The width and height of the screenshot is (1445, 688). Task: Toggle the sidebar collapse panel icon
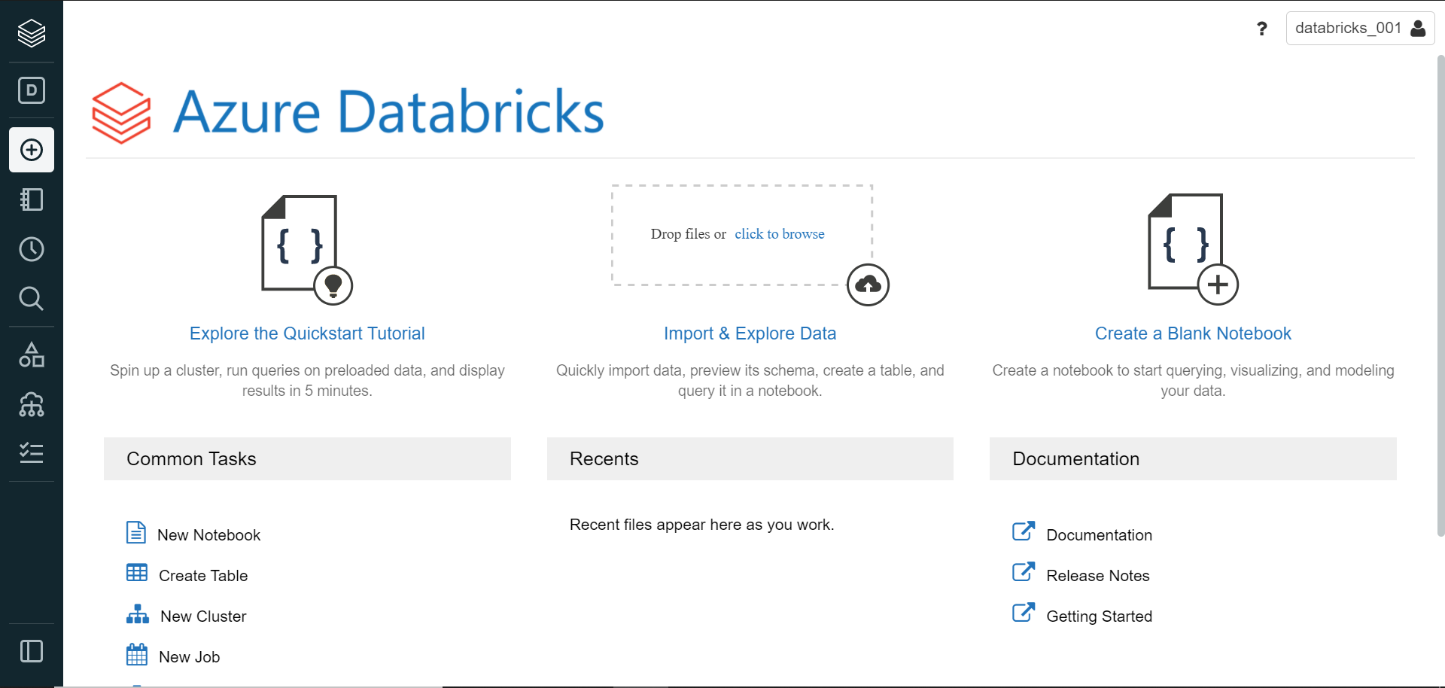[x=32, y=651]
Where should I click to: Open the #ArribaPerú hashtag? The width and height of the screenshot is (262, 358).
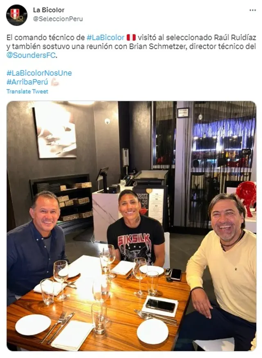coord(27,82)
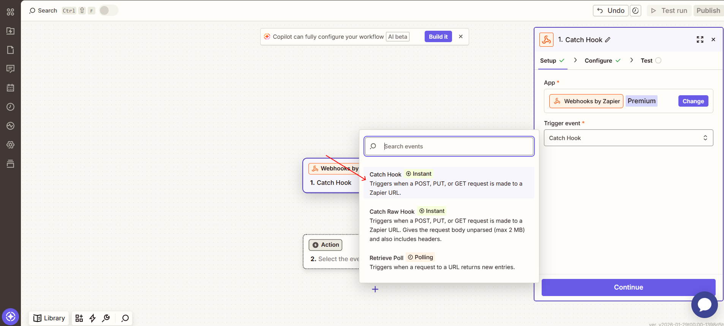Open settings gear icon in left sidebar
This screenshot has height=326, width=724.
click(x=10, y=145)
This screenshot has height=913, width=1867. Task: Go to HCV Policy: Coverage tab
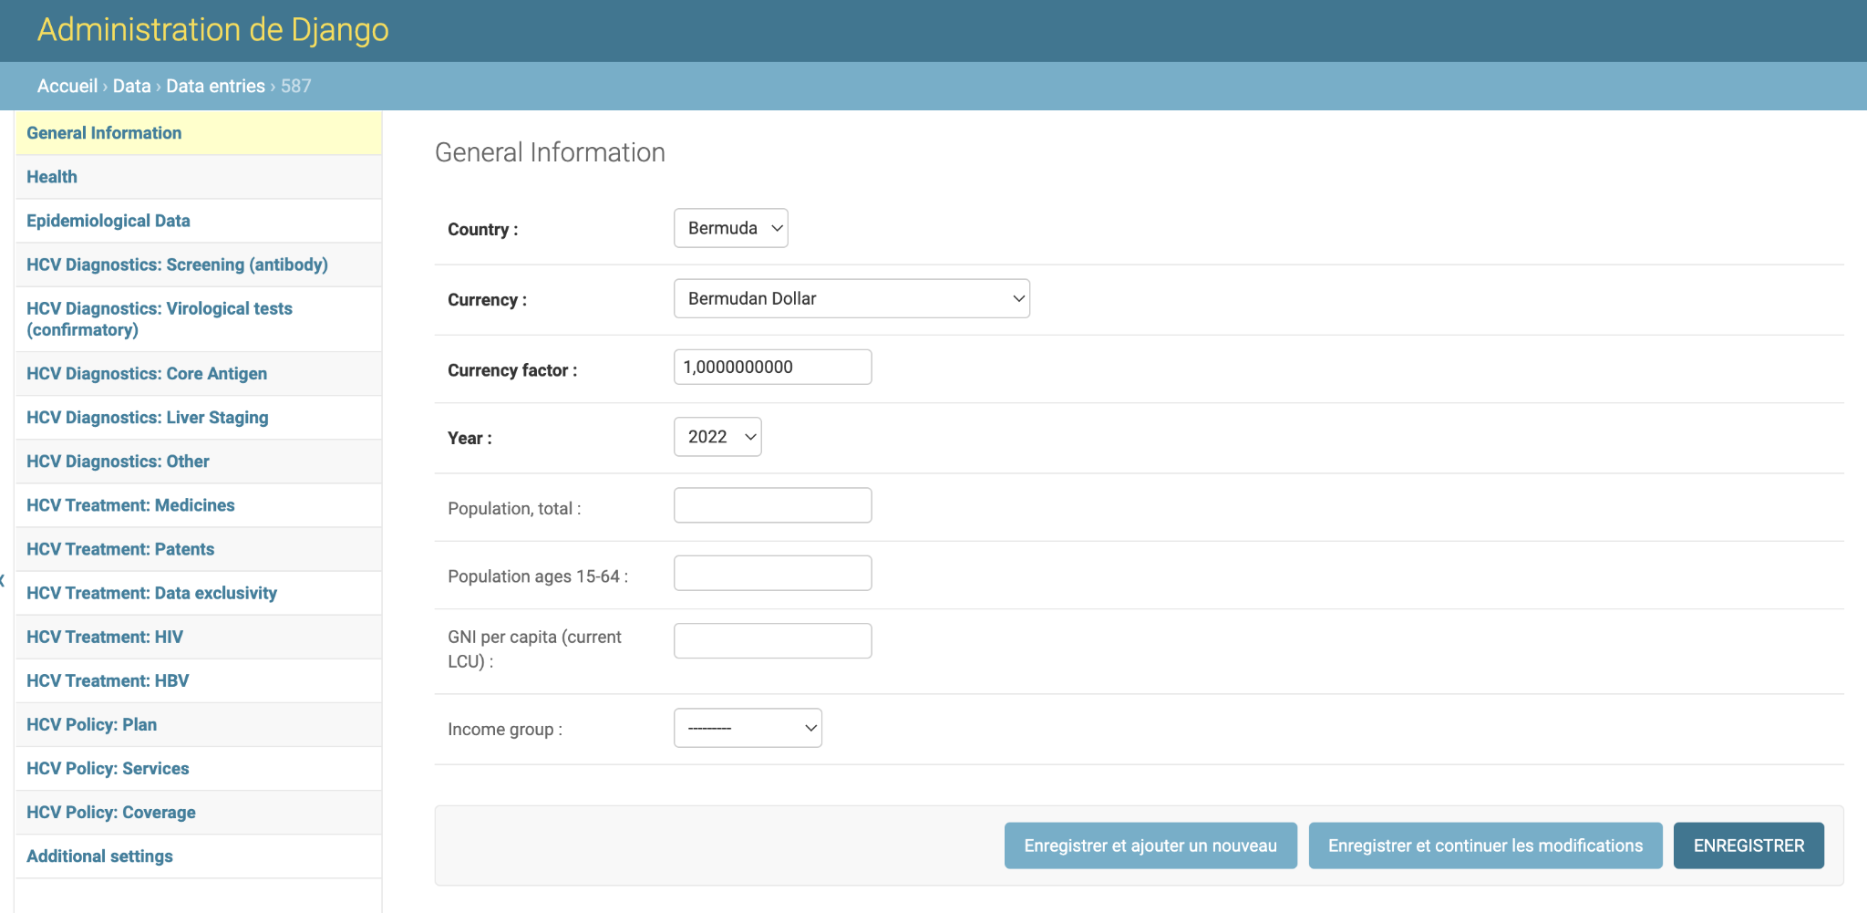point(111,813)
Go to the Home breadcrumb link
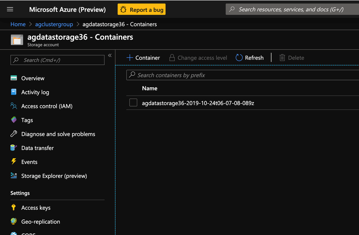This screenshot has width=359, height=235. click(x=18, y=24)
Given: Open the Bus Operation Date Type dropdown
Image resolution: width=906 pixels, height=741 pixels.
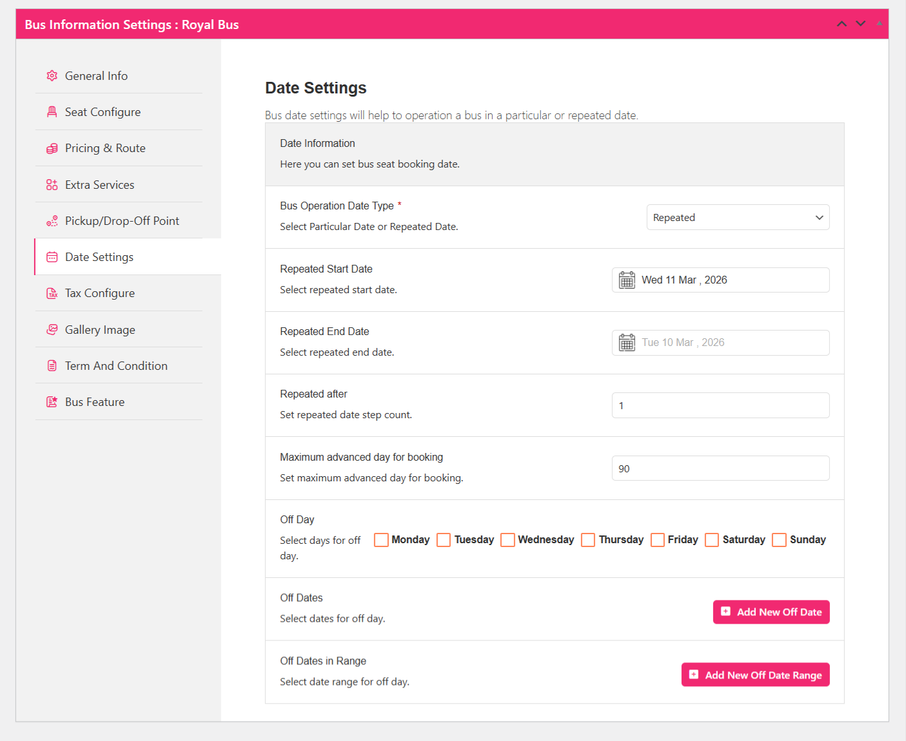Looking at the screenshot, I should (x=738, y=218).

WORK INSTRUCTIONS: Duplicate everything from the line containing "This screenshot has height=913, width=1867." down to the end of the items, including both ends, and leave the pictures out of your answer.

WRITTEN SOLUTION:
This screenshot has height=913, width=1867. Task: Go to HCV Policy: Coverage tab
point(111,813)
Go to the Home breadcrumb link
This screenshot has width=359, height=235. click(x=18, y=24)
Given: Open the Bus Operation Date Type dropdown
Image resolution: width=906 pixels, height=741 pixels.
Looking at the screenshot, I should (x=738, y=218).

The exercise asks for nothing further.